For identification of cell-type-specific accessible regions, the peak calling results from the original studies of each dataset were used to obtain a union set of peaks. We did not count peaks in the list of accessible regions for each cell type.
In this study, the number of fragments located in a specific region were used to calculate the accessibility score for that region. To enhance the generalizability of the model, these counts were further normalized through the logCPM procedure. Specifically, let t be the total fragment count in a pseudobulk, and let ci be the fragment count in region i. Then, the accessibility score si can be computed as:
Cell barcodes were used to determine the relationship between accessibility and expression in multiomics experiments. Cell type annotations were used to facilitate the mapping of pseudobulk cases where expression and accessibility were assessed independently. Specifically, the fetal expression atlas from Cao et al.23 was used for fetal cell types, whereas adult data were extracted from Tabula Sapiens24. When several ATAC pseudobulk shared the same cell type annotation, identical expression labels were assigned. The situation expected to change dramatically in the near future necessitated this compromise.

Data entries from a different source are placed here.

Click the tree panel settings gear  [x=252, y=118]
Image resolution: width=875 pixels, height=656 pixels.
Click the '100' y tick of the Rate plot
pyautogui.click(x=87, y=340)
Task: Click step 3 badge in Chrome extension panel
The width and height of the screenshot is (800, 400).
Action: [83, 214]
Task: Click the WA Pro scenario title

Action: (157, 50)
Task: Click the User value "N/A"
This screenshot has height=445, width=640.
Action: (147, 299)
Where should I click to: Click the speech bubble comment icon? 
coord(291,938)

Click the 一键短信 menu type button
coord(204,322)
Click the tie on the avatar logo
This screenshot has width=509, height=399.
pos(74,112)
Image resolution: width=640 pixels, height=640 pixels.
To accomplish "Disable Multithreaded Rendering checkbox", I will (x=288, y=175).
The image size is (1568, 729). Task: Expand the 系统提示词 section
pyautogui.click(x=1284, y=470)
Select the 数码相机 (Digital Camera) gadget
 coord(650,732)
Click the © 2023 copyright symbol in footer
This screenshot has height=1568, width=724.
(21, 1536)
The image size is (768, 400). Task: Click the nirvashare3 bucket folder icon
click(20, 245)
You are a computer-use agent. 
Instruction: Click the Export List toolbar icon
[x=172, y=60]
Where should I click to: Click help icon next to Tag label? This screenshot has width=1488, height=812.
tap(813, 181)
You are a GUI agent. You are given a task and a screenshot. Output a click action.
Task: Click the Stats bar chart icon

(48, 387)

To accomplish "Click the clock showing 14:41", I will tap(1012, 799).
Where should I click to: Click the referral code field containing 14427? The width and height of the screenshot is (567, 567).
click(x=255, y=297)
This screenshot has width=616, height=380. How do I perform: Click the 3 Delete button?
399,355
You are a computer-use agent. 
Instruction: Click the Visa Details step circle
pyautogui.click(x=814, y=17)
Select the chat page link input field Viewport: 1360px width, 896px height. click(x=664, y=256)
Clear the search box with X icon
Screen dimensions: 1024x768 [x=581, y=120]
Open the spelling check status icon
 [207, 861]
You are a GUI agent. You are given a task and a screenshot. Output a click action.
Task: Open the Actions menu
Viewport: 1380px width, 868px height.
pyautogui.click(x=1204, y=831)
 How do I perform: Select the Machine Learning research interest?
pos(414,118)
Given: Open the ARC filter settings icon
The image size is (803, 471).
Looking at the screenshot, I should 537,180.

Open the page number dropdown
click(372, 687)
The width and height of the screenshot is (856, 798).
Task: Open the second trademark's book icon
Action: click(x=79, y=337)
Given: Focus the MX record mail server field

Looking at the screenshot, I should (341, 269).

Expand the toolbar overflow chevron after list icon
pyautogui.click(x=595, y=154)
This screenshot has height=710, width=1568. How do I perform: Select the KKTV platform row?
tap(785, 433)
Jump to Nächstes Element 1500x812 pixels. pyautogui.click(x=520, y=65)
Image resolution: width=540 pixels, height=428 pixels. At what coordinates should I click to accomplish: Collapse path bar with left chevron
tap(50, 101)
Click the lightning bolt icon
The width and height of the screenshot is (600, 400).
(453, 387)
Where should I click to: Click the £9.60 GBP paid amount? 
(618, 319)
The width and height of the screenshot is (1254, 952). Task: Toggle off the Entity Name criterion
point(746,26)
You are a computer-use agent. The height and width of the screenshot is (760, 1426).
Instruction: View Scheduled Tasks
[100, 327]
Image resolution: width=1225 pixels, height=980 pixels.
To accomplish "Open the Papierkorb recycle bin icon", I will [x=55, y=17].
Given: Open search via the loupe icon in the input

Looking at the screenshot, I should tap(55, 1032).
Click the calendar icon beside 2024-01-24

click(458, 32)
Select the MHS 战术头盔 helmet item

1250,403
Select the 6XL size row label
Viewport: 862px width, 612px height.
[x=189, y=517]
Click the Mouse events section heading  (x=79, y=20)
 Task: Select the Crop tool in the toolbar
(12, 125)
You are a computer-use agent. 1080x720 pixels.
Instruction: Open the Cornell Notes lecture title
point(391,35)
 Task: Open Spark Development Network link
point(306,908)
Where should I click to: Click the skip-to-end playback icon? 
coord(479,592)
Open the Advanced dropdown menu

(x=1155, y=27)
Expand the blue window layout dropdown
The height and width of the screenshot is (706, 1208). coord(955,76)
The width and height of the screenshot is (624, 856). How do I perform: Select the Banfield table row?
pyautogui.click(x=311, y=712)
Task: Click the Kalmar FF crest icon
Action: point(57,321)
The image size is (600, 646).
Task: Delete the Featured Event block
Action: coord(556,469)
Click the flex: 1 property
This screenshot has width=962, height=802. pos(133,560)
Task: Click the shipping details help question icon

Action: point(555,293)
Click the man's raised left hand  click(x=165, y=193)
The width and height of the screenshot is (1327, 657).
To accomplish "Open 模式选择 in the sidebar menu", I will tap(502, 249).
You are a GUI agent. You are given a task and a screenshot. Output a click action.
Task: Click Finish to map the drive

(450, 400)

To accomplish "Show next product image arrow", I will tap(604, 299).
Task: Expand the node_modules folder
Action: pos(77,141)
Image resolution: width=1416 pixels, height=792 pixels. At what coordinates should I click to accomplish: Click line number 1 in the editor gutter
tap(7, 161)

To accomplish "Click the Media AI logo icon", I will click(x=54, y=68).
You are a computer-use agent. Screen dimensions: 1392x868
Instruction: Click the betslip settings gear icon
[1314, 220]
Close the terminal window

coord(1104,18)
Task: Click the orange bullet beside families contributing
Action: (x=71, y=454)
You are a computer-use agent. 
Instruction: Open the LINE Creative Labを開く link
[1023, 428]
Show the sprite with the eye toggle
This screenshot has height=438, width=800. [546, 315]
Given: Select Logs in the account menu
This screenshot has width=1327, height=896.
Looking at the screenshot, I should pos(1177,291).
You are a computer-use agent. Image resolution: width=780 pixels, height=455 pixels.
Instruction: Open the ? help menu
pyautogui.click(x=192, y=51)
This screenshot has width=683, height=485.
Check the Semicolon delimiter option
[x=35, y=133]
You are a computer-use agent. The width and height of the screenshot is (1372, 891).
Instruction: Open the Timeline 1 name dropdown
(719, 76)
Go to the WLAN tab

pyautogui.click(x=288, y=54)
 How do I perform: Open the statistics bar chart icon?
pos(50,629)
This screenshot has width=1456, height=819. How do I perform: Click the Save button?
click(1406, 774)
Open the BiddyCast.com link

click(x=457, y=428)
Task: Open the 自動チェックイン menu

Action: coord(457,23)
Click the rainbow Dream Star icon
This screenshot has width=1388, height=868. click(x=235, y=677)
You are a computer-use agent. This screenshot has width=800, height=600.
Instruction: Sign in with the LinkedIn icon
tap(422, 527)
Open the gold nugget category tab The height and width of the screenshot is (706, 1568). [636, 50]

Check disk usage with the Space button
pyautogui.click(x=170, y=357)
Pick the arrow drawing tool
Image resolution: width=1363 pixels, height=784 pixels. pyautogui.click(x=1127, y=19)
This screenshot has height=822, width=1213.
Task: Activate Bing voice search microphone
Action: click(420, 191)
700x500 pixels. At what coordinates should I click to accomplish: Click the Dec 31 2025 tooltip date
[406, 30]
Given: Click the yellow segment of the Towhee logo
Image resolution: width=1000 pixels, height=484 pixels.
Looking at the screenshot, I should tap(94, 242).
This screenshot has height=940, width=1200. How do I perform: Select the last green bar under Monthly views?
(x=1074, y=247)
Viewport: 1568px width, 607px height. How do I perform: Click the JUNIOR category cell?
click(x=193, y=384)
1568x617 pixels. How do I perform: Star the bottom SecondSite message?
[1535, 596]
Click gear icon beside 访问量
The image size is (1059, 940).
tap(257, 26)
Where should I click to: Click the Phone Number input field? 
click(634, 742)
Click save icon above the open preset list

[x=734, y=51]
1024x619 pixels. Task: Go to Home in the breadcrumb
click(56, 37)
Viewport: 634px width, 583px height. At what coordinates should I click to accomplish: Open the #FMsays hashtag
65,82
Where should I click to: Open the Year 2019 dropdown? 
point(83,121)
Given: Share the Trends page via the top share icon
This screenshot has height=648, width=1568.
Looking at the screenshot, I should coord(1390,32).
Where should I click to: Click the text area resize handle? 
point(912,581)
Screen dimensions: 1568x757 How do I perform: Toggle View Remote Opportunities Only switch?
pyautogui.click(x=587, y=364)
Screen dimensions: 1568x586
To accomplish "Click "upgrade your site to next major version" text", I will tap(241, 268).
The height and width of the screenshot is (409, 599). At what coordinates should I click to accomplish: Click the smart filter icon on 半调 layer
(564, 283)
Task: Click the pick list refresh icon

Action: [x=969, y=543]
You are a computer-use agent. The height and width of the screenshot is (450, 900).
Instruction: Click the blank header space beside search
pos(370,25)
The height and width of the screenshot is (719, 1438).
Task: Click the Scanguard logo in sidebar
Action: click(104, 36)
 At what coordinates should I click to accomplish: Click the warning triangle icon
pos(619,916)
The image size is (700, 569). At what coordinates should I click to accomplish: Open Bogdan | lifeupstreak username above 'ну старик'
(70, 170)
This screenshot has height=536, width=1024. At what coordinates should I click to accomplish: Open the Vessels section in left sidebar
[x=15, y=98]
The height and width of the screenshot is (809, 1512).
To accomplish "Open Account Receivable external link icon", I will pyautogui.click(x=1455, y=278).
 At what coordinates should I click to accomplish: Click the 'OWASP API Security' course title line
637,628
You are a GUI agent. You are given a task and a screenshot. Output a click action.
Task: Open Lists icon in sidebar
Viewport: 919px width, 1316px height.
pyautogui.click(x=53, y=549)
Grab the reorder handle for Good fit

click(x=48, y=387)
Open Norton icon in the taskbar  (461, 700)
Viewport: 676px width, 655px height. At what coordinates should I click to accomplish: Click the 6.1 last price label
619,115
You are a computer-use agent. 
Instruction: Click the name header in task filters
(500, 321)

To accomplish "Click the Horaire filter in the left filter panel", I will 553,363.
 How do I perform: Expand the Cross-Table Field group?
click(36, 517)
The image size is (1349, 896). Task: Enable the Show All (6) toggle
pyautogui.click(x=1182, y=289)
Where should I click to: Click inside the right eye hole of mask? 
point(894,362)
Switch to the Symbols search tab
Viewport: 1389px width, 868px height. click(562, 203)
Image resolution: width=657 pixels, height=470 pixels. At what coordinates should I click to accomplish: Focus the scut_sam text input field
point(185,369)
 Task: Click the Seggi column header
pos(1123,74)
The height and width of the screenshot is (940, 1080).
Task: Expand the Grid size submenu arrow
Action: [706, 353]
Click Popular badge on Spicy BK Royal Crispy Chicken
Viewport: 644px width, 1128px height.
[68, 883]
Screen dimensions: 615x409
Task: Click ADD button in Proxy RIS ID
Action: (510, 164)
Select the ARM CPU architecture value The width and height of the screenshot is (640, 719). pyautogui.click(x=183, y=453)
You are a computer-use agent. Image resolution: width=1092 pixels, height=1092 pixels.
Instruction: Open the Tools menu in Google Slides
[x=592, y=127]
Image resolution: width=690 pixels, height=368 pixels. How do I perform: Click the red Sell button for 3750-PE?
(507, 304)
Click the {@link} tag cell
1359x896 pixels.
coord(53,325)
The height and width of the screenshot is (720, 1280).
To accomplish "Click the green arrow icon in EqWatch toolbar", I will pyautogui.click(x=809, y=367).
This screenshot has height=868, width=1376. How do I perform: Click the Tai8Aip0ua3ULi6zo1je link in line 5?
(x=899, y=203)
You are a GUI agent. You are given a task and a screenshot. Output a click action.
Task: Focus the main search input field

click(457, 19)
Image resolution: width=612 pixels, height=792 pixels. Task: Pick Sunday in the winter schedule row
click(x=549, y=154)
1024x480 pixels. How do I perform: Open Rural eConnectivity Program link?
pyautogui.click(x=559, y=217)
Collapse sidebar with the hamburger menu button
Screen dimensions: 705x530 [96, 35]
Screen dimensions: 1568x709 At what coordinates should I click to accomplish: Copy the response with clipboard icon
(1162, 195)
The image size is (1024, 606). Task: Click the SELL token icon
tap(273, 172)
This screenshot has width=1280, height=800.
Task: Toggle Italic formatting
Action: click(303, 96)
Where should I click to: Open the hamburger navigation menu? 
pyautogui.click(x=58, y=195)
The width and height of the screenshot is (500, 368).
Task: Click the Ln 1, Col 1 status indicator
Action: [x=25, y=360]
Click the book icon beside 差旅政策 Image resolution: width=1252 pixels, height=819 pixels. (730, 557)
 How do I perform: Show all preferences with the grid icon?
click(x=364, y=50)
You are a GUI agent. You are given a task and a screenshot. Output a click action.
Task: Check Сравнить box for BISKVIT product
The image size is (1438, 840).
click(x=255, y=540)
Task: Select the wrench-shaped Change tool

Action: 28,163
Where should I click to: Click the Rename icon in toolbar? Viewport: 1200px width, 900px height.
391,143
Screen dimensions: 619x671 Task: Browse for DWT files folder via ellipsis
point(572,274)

To improve training stability, we log-transformed the expression values as log10(TPM + 1). To overcome the problem of most scRNA-seq quantification being at gene level, not transcript level, we mapped the gene expression to accessible regions using the following approach: if a region overlapped with a gene’s TSS, the gene’s expression value was assigned to that region as a label; if a region overlapped with multiple genes’ TSS, the expression values of the corresponding genes were summed, and the sum was used as the label of that region; if a region did not overlap with any TSS, the corresponding expression label was set to 0. If a CPM less than 0.05), we also set the corresponding expression value to 0. Finally, each regulatory element was assigned to an expression target value.
In alignment with the 200 × 283 input matrix, the target input is a 200 × 2 matrix, symbolizing the transcription levels of the corresponding 200 regions across both positive and negative strands.
A model was used to learn regulatory grammar in the GET architecture using chromatin accessibility data from a variety of human cell types. The model was trained on the fetal accessibility and expression atlas and was able to complete in 8 h. It is possible to perform large-scale screening with the help of inference for genes in a single cell type.